------ DOCUMENT PASSAGE ------

= Heating system =

Heating of air in buildings or vehicles

A heating system is a mechanism designed to maintain a desired temperature in a space by adding thermal energy. It is a fundamental component of heating, ventilation, and air conditioning (HVAC) systems, providing warmth to residential, commercial, and industrial buildings. Heating systems are of two main types: central and distributed. Central heating systems generate heat (electrically or by burning gas/coal) in a single location and distribute the heat through ducts, pipes, or radiators. Distributed heating systems use local heat sources, such as space heaters and fireplaces, and do not use ducts, pipes, or conventional radiators. Heating systems are critical in ensuring indoor comfort, especially in colder regions.

== Types and uses ==

=== Central heating systems ===

Central heating systems produce heat in one central location and distribute it throughout the building. This category includes furnaces, boilers, and heat pumps.
Central heating is often used in applications such as warehouses, offices and education buildings. This is because of their energy efficiency, heating distribution and noise when in operation.

------ SOURCE MATERIAL ------

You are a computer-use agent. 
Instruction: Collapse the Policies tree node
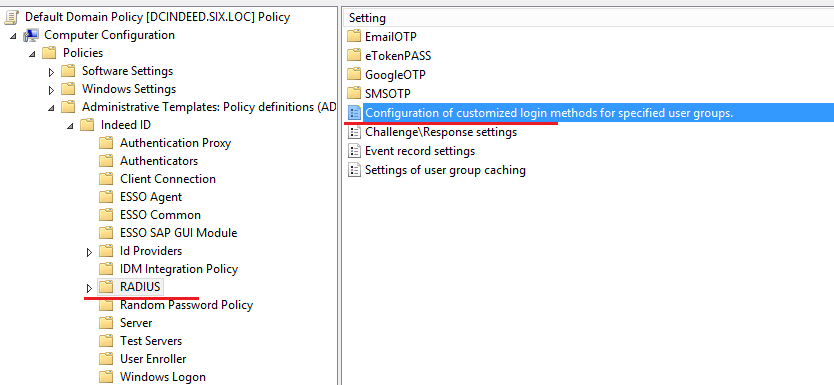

------

# DO THIS:
Please translate this sentence from the passage on heating systems into Spanish: "Central heating systems produce heat in one central location and distribute it throughout the building." None of the material is used here.

# WRITTEN SOLUTION:
Los sistemas de calefacción central producen calor en un lugar central y lo distribuyen por todo el edificio.